* _Work order_: Using the material below, print the line that contains "Click the plus quick-add icon", the line that contains "Screen dimensions: 877x630", and every line in between, exactly and nothing else.
**********
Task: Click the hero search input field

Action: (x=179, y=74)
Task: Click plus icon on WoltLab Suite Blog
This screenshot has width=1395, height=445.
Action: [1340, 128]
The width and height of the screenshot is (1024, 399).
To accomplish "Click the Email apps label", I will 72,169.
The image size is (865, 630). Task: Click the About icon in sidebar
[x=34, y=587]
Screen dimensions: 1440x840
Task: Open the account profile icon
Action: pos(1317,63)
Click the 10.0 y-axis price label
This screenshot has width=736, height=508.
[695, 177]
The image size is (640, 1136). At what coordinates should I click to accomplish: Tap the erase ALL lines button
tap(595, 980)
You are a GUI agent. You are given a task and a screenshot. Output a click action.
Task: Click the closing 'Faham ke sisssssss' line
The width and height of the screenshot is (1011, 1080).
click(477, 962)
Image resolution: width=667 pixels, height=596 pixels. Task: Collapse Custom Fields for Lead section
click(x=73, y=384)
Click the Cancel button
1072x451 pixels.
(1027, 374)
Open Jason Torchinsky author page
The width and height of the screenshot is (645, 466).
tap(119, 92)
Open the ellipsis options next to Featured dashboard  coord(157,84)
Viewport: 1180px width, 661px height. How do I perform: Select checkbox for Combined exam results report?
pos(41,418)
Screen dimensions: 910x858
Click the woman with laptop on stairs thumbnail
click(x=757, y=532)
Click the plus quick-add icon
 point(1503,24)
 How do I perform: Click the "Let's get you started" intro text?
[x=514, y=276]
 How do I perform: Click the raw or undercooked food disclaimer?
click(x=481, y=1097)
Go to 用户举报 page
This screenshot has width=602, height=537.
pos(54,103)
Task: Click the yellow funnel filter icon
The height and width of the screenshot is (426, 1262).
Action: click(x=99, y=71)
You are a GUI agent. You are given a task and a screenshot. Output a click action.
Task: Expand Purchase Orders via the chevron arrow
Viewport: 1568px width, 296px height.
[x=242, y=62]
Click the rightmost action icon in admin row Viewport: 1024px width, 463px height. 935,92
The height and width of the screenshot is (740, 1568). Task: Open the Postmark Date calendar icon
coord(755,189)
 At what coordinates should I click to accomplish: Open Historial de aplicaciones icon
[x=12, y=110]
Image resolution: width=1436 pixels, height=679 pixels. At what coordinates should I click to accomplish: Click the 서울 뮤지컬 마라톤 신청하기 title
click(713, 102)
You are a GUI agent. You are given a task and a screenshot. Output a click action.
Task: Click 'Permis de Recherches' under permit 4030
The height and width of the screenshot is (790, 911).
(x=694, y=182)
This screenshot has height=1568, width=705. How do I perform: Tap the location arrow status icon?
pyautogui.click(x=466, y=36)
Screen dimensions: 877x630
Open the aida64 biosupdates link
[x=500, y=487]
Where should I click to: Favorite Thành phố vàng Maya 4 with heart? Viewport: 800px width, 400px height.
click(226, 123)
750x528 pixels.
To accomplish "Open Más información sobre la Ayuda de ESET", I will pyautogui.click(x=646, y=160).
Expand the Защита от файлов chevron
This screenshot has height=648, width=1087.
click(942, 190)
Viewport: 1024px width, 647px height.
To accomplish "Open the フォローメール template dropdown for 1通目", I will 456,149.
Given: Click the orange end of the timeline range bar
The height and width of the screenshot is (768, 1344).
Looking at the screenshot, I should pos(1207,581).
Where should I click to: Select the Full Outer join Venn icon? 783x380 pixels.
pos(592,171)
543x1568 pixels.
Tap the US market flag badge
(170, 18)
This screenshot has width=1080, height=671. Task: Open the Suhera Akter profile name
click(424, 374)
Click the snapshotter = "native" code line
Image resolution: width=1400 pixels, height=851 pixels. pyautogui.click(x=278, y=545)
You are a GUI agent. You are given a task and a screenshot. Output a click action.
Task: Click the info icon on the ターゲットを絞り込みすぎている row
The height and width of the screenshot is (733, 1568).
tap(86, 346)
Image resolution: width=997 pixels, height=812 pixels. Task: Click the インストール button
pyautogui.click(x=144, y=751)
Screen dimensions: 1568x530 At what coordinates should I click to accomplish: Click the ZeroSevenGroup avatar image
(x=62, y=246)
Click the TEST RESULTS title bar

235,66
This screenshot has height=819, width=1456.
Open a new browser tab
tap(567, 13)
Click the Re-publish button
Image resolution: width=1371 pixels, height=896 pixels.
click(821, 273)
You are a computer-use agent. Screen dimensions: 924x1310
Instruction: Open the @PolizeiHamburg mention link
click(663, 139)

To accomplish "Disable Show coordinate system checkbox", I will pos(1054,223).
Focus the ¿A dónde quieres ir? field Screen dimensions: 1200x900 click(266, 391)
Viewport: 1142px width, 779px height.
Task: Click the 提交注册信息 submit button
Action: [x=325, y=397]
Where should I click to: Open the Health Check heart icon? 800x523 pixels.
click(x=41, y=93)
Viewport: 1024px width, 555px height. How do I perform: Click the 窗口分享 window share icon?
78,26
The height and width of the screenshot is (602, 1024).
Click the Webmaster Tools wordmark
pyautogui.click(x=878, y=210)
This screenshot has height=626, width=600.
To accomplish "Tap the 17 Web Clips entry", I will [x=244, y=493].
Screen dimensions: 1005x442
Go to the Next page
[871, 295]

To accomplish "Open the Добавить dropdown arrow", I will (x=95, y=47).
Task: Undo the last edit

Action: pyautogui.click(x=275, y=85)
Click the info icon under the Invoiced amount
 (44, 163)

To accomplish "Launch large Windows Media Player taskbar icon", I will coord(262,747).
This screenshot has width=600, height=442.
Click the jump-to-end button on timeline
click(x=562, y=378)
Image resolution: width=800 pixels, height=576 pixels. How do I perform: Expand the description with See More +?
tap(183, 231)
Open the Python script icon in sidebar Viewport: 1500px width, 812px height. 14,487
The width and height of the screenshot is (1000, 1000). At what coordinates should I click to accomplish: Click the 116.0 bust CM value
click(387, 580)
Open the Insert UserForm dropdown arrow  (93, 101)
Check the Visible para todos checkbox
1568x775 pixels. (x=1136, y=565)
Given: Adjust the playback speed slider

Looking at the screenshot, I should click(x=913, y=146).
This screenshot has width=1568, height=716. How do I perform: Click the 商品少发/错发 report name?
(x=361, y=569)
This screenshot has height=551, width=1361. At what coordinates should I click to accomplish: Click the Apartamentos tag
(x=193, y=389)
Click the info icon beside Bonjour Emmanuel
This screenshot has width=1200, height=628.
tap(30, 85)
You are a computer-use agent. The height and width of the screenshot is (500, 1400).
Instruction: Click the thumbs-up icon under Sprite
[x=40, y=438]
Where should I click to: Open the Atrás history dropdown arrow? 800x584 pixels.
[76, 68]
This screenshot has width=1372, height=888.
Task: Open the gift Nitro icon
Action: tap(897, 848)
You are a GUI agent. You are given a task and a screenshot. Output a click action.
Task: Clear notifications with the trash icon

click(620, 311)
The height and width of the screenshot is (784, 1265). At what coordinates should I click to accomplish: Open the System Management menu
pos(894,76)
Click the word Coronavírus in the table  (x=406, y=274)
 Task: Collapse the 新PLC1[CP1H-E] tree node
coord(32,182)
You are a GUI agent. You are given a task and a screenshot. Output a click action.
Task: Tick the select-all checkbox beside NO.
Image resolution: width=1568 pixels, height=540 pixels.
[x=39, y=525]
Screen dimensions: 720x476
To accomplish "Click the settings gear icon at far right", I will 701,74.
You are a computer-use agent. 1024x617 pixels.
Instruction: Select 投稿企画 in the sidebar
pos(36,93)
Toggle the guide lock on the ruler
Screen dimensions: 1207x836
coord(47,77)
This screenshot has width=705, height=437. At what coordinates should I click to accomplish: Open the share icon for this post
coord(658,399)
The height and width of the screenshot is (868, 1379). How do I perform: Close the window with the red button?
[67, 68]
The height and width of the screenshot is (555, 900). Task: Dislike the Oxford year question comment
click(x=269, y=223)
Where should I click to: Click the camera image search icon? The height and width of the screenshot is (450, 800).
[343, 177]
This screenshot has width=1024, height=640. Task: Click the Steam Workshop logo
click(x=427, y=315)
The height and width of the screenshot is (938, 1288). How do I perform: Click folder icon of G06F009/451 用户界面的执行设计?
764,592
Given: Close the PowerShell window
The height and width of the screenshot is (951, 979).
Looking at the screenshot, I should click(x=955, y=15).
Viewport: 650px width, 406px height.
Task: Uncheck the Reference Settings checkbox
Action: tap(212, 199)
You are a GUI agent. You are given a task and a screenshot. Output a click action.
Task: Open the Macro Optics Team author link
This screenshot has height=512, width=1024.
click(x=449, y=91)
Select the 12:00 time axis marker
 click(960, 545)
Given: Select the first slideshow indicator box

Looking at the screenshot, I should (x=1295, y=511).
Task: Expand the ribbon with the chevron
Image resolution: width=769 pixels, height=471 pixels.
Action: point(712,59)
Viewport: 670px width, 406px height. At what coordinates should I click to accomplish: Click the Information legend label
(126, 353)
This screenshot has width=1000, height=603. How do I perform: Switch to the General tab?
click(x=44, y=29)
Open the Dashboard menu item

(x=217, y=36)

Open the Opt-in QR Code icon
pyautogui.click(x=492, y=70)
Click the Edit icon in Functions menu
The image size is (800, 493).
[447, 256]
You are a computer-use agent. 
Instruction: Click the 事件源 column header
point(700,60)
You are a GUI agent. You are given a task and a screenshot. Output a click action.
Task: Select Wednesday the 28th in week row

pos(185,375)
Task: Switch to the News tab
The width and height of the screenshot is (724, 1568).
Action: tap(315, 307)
**********
* _Solution to this task_:
Click the plus quick-add icon
 point(1503,24)
 How do I perform: Click the "Let's get you started" intro text?
[x=514, y=276]
 How do I perform: Click the raw or undercooked food disclaimer?
click(x=481, y=1097)
Go to 用户举报 page
This screenshot has width=602, height=537.
pos(54,103)
Task: Click the yellow funnel filter icon
The height and width of the screenshot is (426, 1262).
Action: click(x=99, y=71)
You are a GUI agent. You are given a task and a screenshot. Output a click action.
Task: Expand Purchase Orders via the chevron arrow
Viewport: 1568px width, 296px height.
[x=242, y=62]
Click the rightmost action icon in admin row Viewport: 1024px width, 463px height. 935,92
The height and width of the screenshot is (740, 1568). Task: Open the Postmark Date calendar icon
coord(755,189)
 At what coordinates should I click to accomplish: Open Historial de aplicaciones icon
[x=12, y=110]
Image resolution: width=1436 pixels, height=679 pixels. At what coordinates should I click to accomplish: Click the 서울 뮤지컬 마라톤 신청하기 title
click(713, 102)
You are a GUI agent. You are given a task and a screenshot. Output a click action.
Task: Click 'Permis de Recherches' under permit 4030
The height and width of the screenshot is (790, 911).
(x=694, y=182)
This screenshot has height=1568, width=705. How do I perform: Tap the location arrow status icon?
pyautogui.click(x=466, y=36)
Screen dimensions: 877x630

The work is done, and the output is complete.